ASSIGNMENT:
Pictures do not belong in the copy; retype the records below exactly.

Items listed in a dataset
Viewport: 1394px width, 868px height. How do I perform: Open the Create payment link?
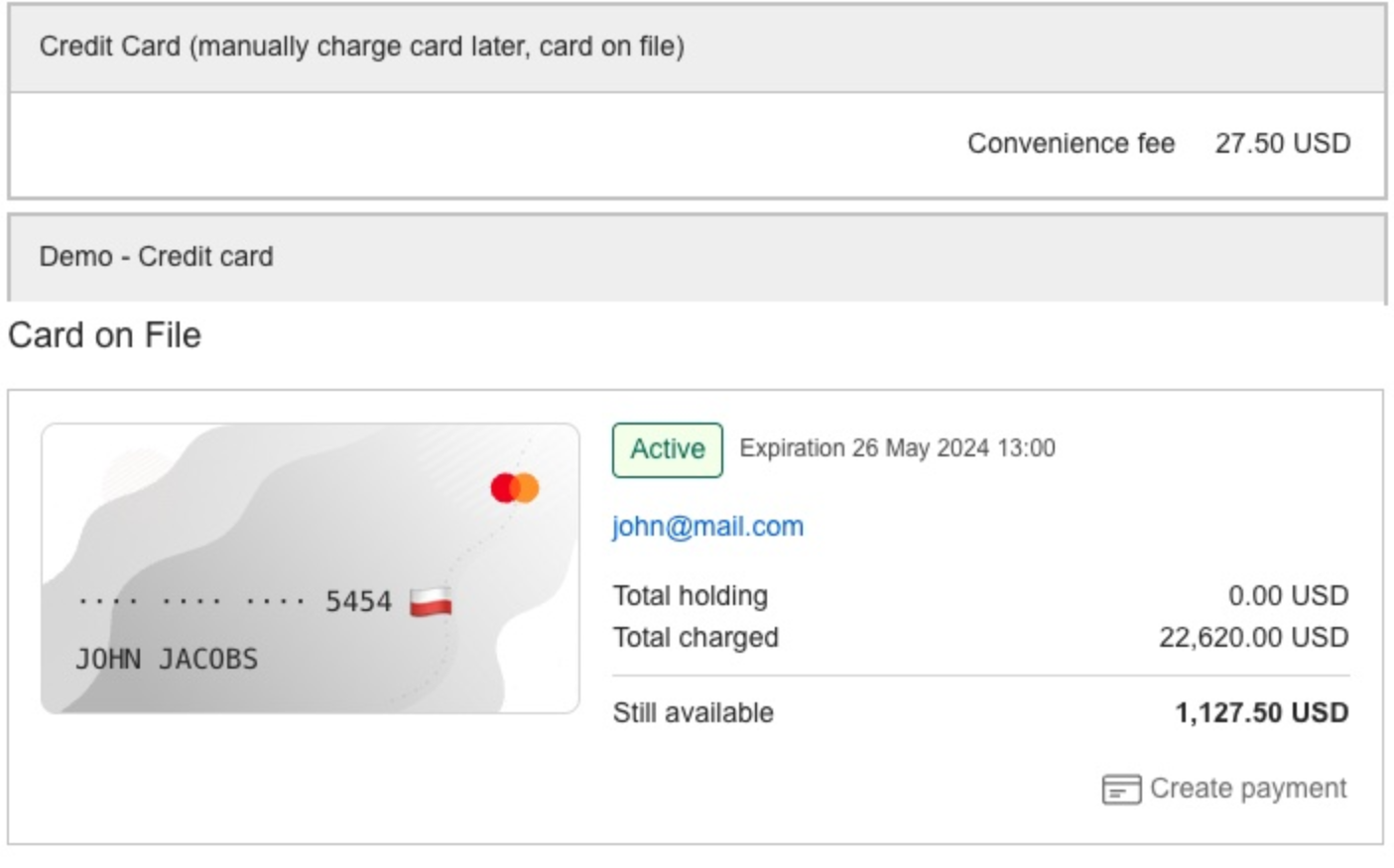coord(1247,789)
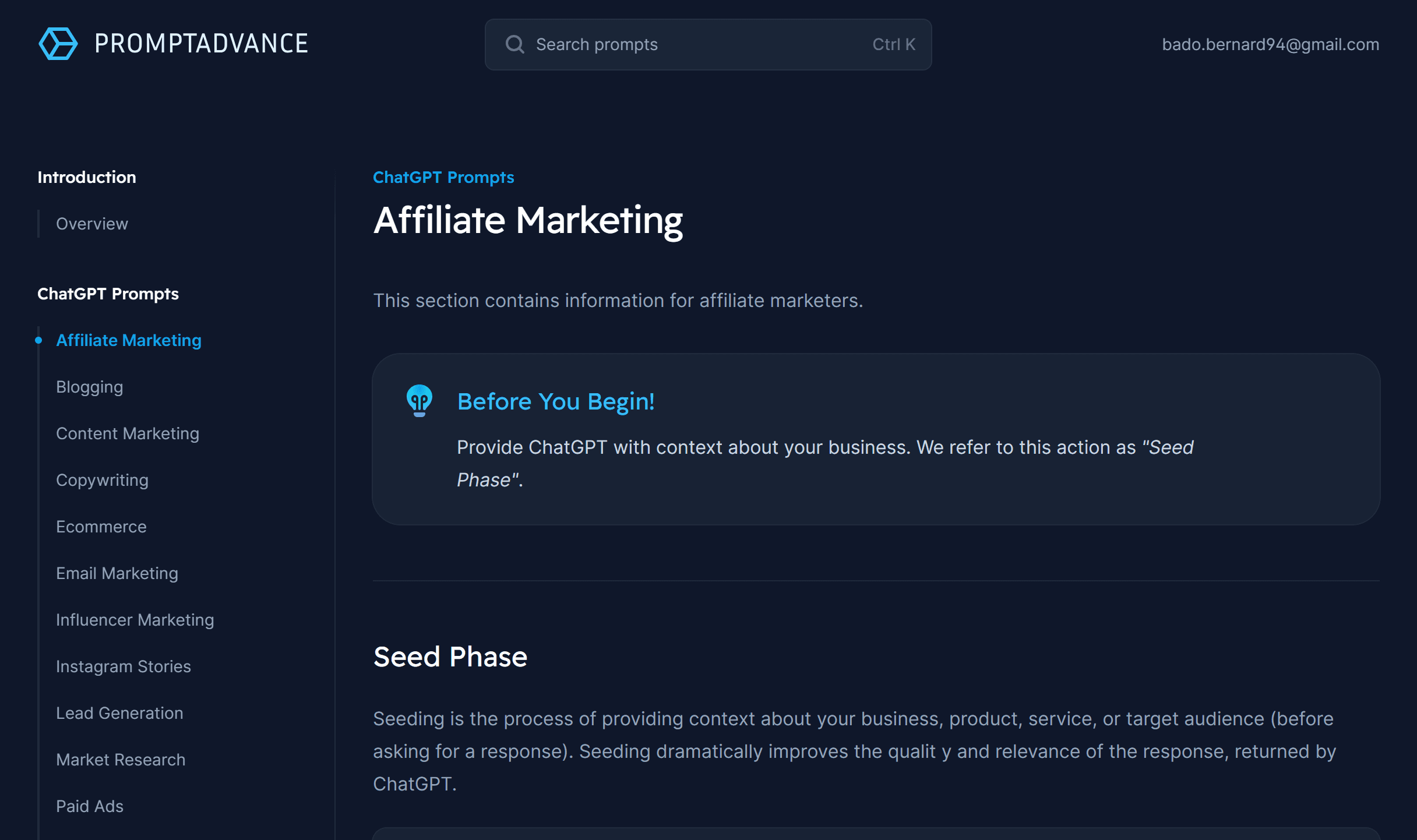Click the PROMPTADVANCE brand name
The width and height of the screenshot is (1417, 840).
pos(201,44)
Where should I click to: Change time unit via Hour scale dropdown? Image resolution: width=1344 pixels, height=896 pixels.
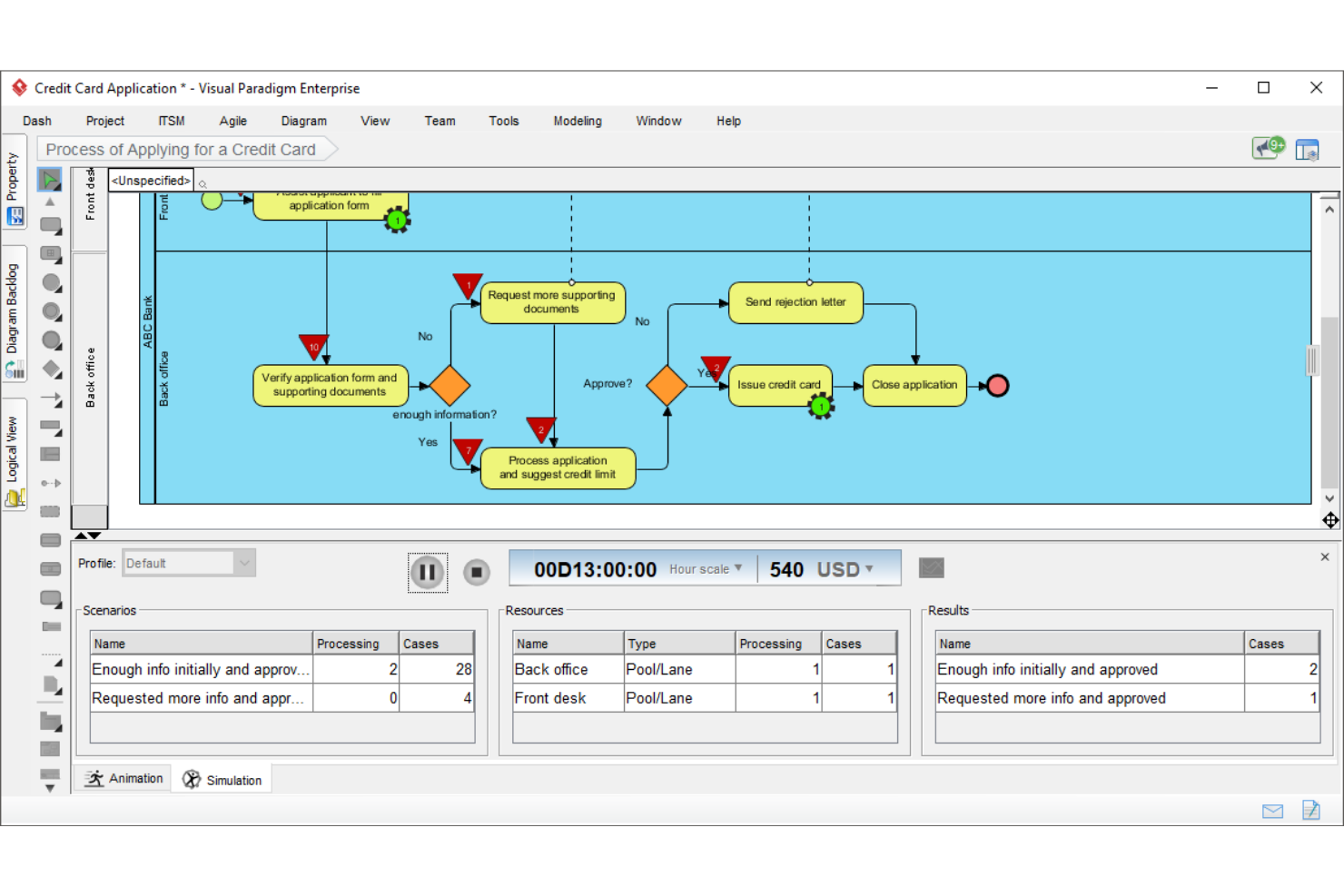point(707,568)
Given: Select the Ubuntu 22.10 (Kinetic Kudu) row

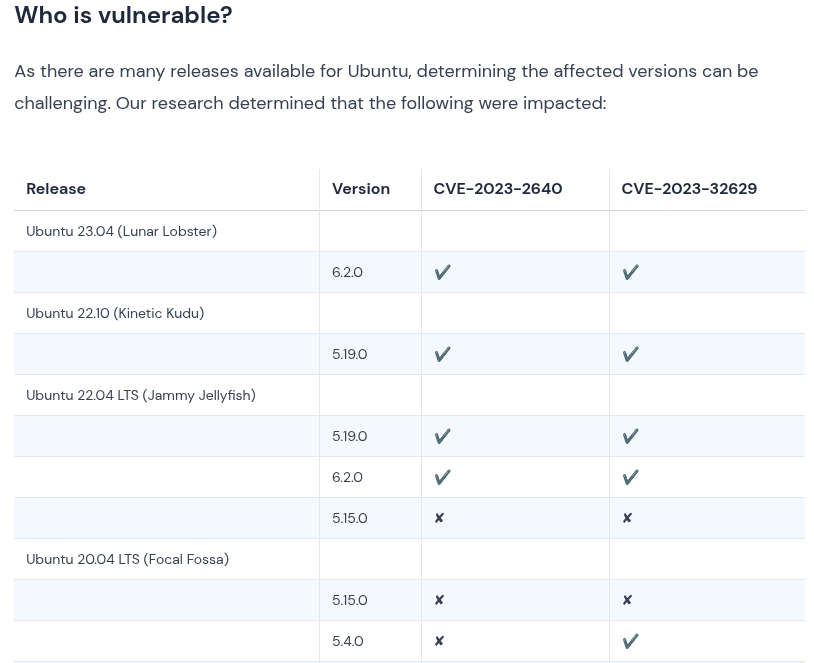Looking at the screenshot, I should pyautogui.click(x=115, y=313).
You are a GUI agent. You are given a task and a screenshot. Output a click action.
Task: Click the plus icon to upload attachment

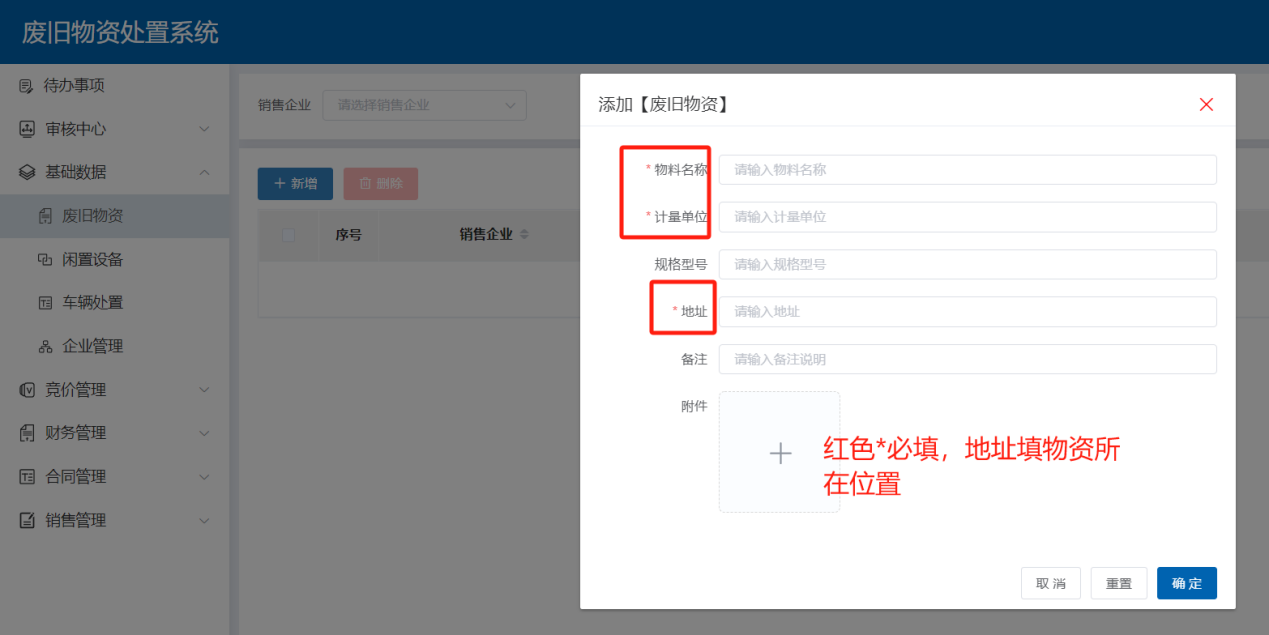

TASK ANSWER:
Viewport: 1394px width, 868px height. How do I perform: Open the Create payment link?
coord(1247,789)
Click the PROMPTADVANCE brand name
The width and height of the screenshot is (1417, 840).
pos(201,44)
Where should I click to: Change time unit via Hour scale dropdown? Image resolution: width=1344 pixels, height=896 pixels.
point(707,568)
Given: Select the Ubuntu 22.10 (Kinetic Kudu) row

Looking at the screenshot, I should pyautogui.click(x=115, y=313).
You are a GUI agent. You are given a task and a screenshot. Output a click action.
Task: Click the plus icon to upload attachment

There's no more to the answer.